PASSAGE TO READ Start Marker
Monday, February 06, 2012

downtown abbey is my superbowl

As a kid born and bred in New Jersey, I'm glad the New Jersey, I mean New York, Giants won the Superbowl yesterday, although like many I only tuned in long enough to see Madonna's half-time show. And what a show it was. I was very pleasantly surprised. I don't think there's been a halftime show that entertaining since Prince was scheduled, and that was quite a while ago — the kid was just a toddler, I think. But once Madonna and the fabulous Cee Lo were done, it was time for me to tune into my own special show ... Downton Abbey.

The incredible Maggie Smith as Dowager Countess Violet Crawley
Although Downton Abbey is in its second season and airing here in the States, it seems like this is the year that everyone really started noticing what fun it is. It's basically a glorified soap opera, but the Brits know how to do soaps right. I first started watching last year because I love Maggie Smith and many of the other actors involved — Hugh Bonneville, Elizabeth McGovern, Phyllis Logan. I was too young for Upstairs, Downstairs when it originally aired, and never caught it on rerun or DVD, so I wasn't especially interested in the whole milieu, but I wasn't prepared for how quickly it would pull me in.
PASSAGE TO READ End Marker
GIVEN DATA Start Marker
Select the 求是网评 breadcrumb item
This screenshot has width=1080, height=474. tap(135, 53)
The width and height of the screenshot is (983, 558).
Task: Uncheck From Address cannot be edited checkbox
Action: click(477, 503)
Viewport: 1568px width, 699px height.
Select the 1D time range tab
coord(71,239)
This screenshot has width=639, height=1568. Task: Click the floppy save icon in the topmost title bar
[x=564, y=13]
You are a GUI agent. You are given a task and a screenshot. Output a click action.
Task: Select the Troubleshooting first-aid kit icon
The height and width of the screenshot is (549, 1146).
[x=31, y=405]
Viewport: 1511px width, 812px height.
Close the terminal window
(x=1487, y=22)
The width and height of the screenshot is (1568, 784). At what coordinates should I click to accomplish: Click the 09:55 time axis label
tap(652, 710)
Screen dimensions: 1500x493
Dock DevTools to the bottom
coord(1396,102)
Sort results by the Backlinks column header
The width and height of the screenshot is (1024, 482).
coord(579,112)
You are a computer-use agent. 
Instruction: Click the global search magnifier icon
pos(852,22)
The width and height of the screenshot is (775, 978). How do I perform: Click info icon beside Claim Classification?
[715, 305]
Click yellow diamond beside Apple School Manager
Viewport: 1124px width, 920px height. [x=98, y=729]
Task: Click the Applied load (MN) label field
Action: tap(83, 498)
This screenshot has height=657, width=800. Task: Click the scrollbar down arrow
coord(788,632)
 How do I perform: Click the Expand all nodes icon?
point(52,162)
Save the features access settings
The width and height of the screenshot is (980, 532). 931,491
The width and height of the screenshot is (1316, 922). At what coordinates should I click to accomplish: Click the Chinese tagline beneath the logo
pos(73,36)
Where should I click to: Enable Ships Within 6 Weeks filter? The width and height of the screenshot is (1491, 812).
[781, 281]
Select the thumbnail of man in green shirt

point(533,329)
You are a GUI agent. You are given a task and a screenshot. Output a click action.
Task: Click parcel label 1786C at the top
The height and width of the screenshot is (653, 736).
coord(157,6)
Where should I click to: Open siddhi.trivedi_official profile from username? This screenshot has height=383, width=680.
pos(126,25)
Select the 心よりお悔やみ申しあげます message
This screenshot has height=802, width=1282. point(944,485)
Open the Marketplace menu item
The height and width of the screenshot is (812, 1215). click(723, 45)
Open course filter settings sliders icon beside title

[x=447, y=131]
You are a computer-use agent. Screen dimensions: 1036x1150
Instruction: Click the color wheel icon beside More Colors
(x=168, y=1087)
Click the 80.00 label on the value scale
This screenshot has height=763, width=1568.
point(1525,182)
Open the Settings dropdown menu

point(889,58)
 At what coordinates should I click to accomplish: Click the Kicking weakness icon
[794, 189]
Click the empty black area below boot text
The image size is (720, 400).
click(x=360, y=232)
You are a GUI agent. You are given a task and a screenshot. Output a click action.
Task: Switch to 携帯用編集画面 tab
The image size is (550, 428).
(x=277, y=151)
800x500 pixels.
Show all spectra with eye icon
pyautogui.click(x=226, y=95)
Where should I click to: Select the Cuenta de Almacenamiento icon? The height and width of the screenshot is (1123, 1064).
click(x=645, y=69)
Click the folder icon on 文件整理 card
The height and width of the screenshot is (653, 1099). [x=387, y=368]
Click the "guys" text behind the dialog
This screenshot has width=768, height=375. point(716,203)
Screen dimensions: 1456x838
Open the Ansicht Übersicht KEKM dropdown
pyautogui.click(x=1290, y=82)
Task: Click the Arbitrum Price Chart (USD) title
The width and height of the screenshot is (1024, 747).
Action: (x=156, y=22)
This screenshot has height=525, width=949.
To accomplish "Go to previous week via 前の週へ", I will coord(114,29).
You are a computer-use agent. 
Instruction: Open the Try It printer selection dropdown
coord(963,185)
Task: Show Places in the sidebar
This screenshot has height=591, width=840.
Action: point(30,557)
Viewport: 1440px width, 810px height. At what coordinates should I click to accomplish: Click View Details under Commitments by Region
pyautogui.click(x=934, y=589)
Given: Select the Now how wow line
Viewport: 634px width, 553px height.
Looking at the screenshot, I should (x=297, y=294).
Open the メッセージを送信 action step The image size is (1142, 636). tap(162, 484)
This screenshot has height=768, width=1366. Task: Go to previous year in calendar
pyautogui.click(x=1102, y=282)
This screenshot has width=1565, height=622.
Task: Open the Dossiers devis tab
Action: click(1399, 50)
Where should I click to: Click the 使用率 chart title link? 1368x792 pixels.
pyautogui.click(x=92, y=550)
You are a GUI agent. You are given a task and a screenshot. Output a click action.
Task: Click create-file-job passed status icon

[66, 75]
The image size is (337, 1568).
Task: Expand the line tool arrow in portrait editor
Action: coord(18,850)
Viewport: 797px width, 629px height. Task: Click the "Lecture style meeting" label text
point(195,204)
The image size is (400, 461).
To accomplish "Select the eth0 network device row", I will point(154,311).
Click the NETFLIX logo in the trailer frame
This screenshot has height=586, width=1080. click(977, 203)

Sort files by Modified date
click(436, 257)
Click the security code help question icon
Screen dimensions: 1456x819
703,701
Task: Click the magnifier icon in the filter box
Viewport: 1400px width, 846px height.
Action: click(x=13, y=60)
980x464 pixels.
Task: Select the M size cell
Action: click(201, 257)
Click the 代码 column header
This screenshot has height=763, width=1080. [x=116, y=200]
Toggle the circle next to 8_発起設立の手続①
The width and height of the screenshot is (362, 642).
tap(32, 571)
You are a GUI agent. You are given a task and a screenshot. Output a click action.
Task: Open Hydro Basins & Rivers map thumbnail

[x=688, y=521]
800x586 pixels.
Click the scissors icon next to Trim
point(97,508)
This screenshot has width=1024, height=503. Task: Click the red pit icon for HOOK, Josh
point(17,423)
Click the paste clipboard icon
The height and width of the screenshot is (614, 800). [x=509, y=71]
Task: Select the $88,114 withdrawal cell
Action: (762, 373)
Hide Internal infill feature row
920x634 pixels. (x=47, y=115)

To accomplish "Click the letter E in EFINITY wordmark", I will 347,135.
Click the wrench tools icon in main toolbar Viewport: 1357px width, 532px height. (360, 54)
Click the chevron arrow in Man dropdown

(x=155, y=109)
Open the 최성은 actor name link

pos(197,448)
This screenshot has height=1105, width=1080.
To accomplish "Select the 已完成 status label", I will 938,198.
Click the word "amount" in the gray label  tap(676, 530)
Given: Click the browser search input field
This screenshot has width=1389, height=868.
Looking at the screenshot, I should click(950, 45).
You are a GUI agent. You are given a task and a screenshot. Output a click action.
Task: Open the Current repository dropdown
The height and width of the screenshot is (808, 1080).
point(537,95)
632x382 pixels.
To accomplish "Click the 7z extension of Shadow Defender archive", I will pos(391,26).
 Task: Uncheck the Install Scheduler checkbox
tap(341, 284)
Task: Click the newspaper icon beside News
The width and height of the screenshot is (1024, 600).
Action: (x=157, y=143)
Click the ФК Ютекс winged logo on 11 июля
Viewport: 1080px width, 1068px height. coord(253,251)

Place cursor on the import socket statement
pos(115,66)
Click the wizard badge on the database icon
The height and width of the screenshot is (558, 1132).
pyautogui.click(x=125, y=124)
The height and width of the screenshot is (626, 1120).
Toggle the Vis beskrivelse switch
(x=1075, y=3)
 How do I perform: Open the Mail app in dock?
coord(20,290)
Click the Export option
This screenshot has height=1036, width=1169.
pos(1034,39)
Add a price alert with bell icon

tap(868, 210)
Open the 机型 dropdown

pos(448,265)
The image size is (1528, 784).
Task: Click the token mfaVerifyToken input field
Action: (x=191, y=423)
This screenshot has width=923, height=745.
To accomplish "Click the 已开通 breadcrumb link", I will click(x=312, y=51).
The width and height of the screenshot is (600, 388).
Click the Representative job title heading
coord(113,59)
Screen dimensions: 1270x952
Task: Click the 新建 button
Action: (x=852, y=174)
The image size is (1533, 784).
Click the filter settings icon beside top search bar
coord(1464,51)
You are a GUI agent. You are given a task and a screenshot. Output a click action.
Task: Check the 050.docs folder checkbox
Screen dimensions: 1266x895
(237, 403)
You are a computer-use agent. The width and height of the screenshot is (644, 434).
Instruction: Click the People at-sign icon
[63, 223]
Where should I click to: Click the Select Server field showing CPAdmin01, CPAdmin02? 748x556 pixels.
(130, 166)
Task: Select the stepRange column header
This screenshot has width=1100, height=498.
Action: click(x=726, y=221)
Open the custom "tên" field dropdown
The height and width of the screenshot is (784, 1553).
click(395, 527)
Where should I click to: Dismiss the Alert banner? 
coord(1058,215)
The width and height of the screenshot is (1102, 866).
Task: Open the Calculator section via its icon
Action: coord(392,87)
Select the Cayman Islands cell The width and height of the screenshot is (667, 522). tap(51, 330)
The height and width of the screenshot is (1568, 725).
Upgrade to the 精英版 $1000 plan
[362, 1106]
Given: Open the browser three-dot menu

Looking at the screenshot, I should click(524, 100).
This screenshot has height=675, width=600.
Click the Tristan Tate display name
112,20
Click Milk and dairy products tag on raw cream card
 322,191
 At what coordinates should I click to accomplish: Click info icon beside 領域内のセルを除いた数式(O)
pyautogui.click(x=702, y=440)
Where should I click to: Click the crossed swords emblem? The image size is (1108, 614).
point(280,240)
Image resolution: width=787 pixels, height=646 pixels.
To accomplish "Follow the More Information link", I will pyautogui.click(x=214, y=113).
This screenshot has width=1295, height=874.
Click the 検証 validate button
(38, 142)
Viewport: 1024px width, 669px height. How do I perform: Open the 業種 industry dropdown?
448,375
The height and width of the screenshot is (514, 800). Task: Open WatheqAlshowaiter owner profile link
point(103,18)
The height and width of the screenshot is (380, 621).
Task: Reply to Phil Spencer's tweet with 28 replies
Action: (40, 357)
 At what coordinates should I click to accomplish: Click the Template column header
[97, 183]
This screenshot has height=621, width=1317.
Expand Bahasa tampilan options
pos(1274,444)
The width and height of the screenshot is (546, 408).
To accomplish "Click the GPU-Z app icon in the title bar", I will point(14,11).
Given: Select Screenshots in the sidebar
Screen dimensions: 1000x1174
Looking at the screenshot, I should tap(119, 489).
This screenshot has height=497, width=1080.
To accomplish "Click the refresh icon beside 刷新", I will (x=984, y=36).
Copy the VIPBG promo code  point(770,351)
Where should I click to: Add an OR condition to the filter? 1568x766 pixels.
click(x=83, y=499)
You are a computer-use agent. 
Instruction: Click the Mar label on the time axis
GIVEN DATA End Marker
▶ [TASK DIRECTIONS]: Translate this sentence from the Downton Abbey blog post into Spanish: "It's basically a glorified soap opera, but the Brits know how to do soaps right." Work from the Downton Abbey blog post alone.

▶ [YOUR SOLUTION]: Básicamente es una telenovela glorificada, pero los británicos saben hacer bien las telenovelas.